Muy cerca de ellos está el gallo, quien con su fuerte cantar nos despierta bien temprano, para el día empezar. «Ko korooo», dice y nos levantamos sin dudar.

En nuestro recorrido encontramos a la vaca, muy grande. Ella está dando leche a su pequeño ternero y, luego de un rato, dice «muuu» muy fuerte y con esta señal miramos al toro, imponente, con sus filosos cuernos.

De más al fondo escuchamos un «beee», vamos hasta el lugar y encontramos a una graciosa oveja llena de lana. Ella es muy traviesa y le gusta correr.
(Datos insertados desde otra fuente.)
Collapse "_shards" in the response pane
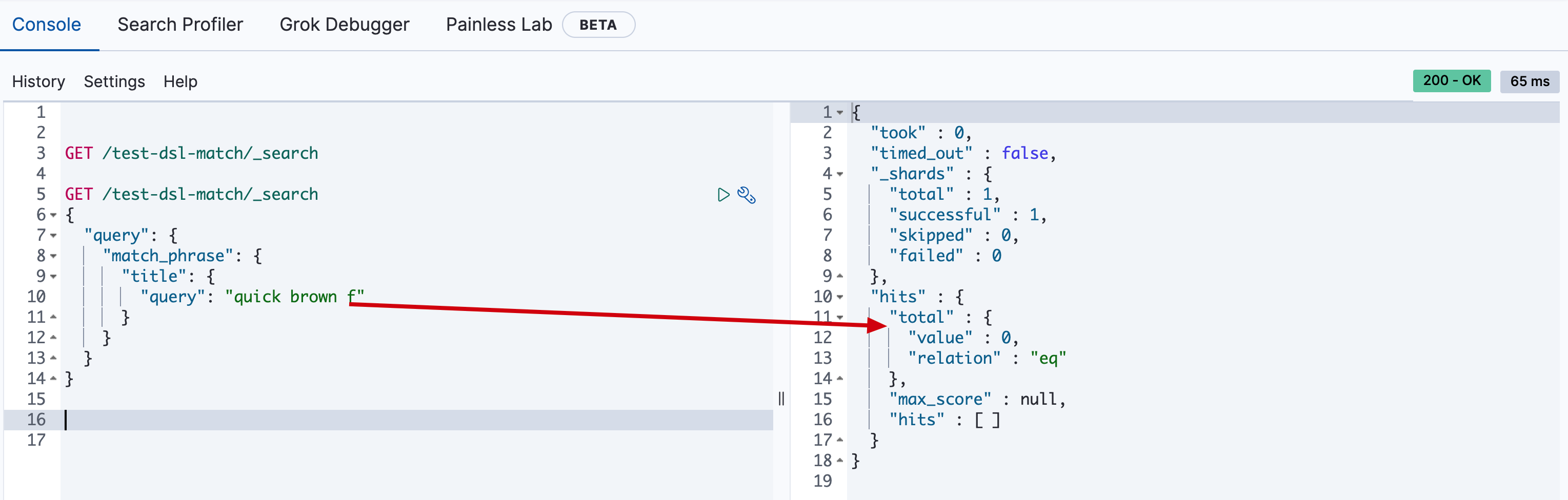 (840, 175)
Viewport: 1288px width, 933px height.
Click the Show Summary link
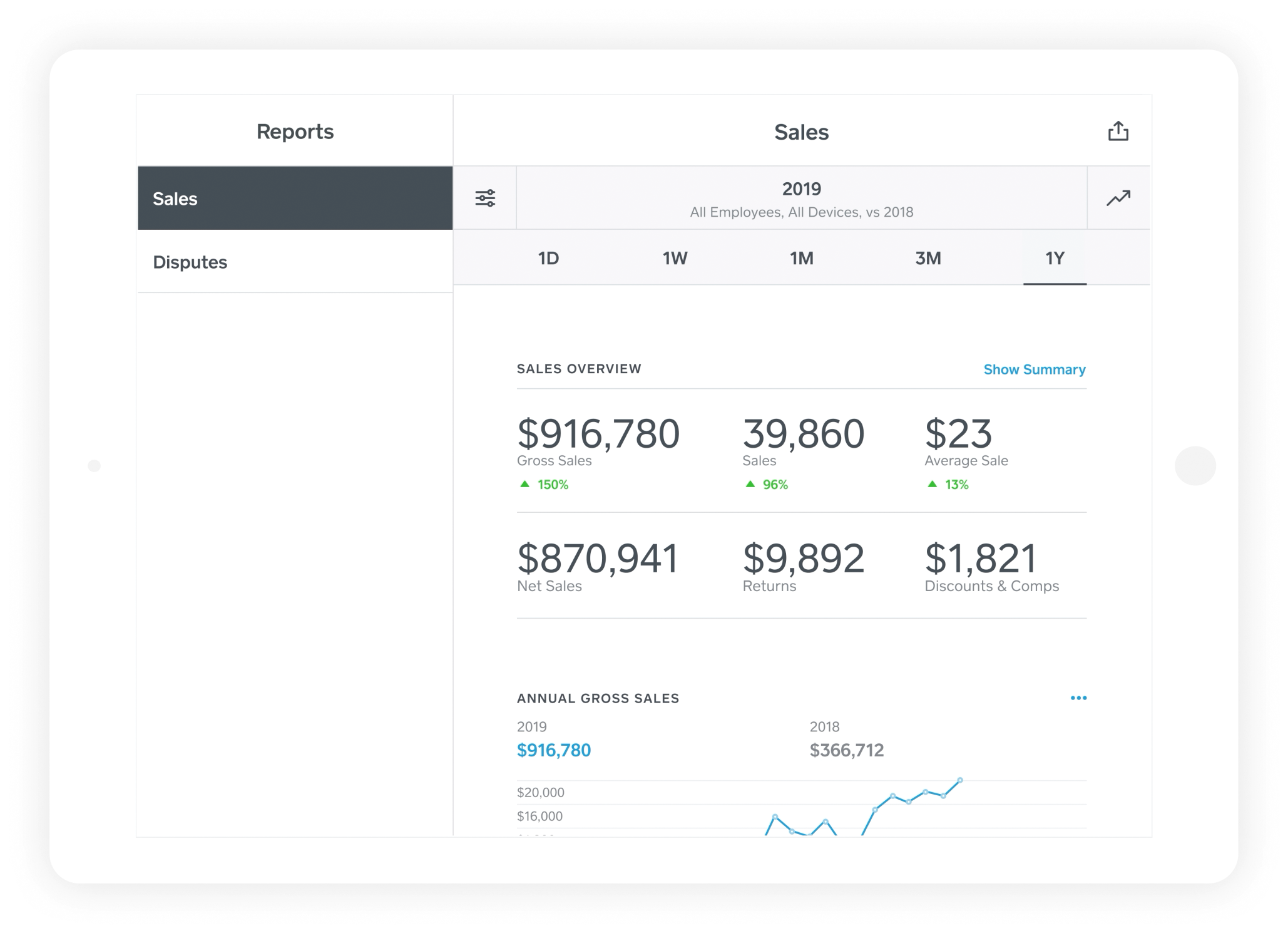[x=1034, y=369]
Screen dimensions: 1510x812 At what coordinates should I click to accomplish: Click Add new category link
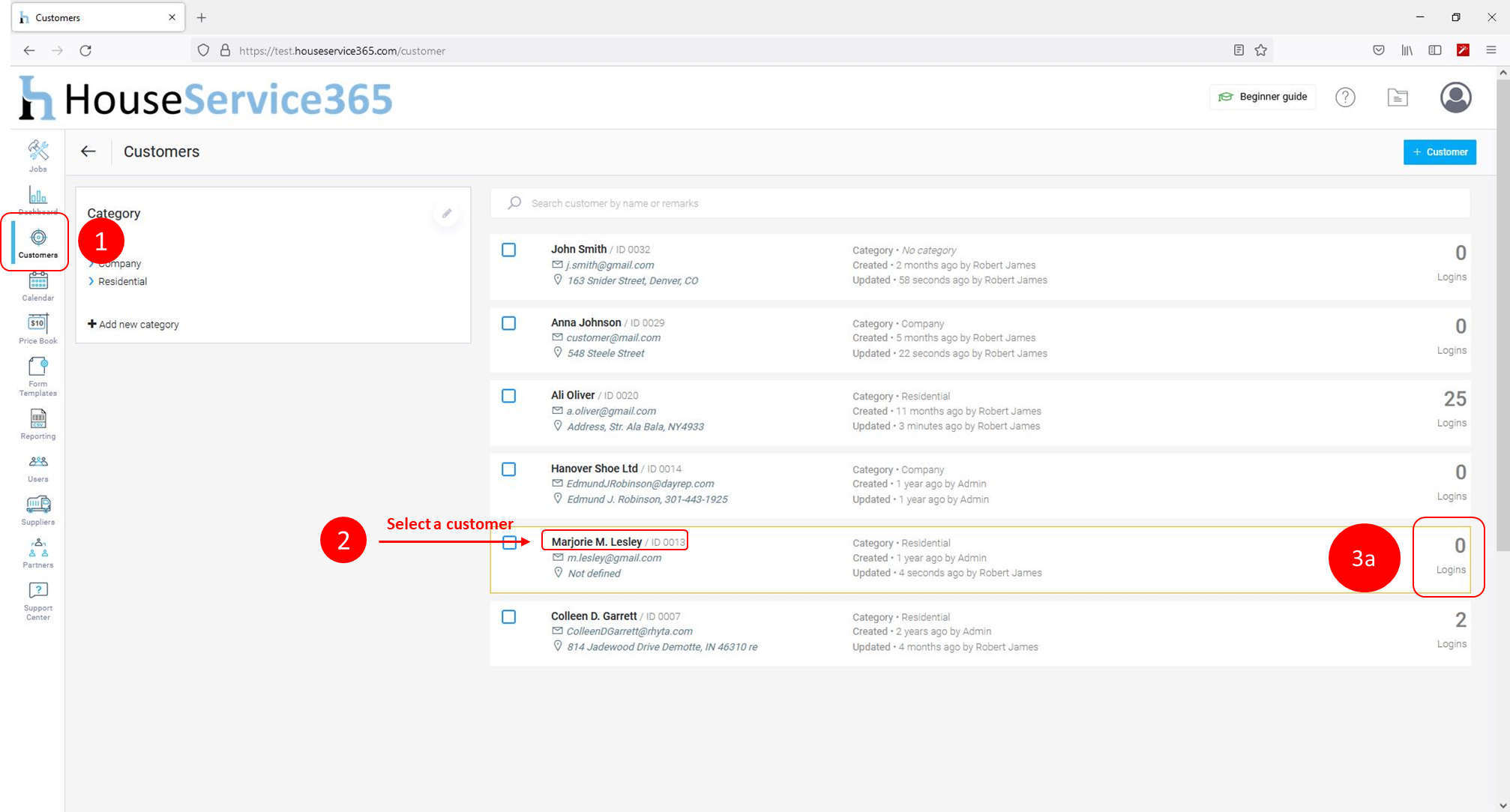(x=133, y=325)
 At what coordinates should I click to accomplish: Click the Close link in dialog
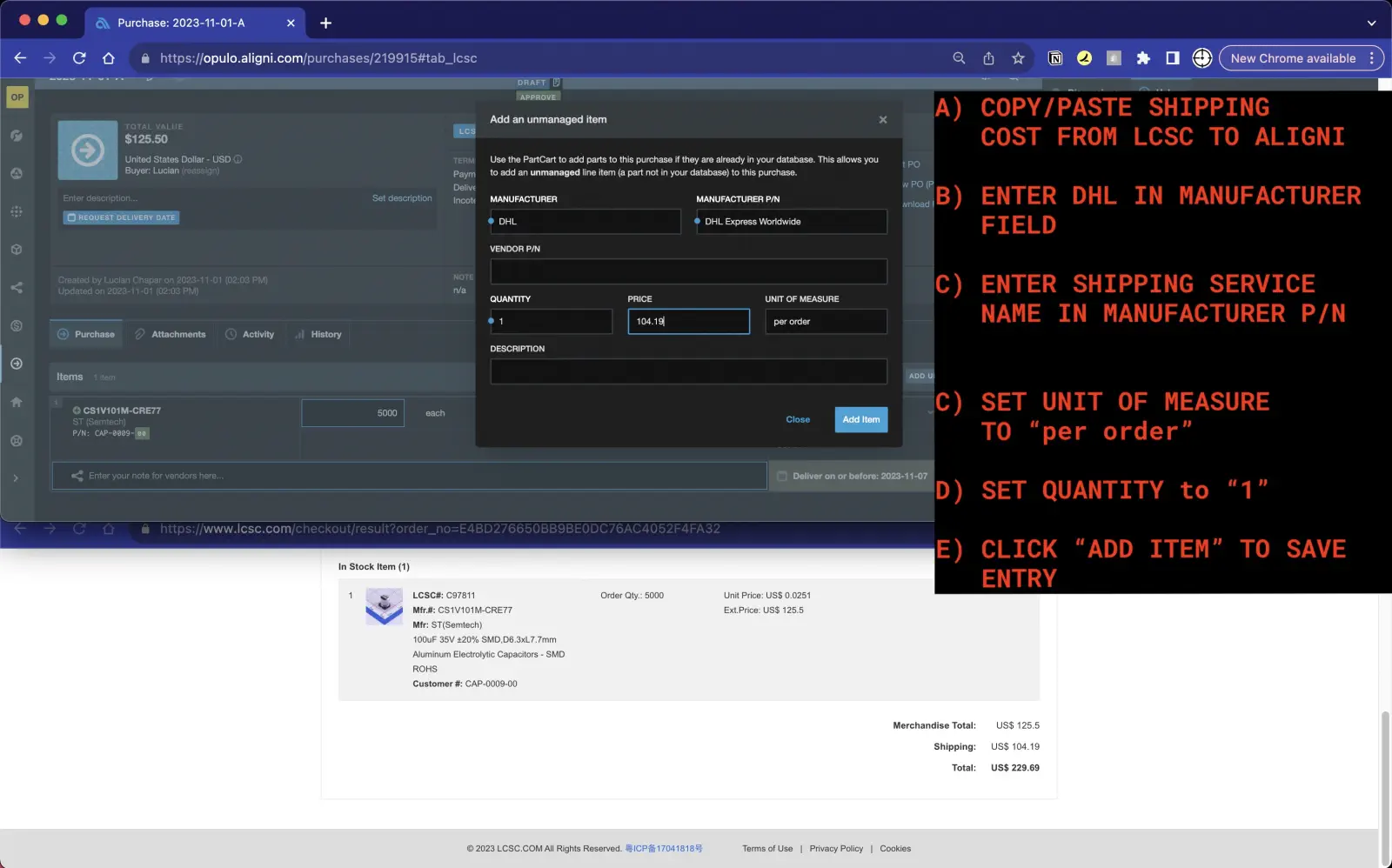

También vemos a lo lejos a un elegante caballo al que le encanta correr, y un poco más cerca está un burro, parecido pero más pequeño y con las orejas visiblemente más grandes.

Por último, escuchamos un «oink oink»; es un lindo cerdito, rosadito y con una nariz peculiar. Le encanta comer de todo.
¡Ojalá muchas veces el campo podamos visitar!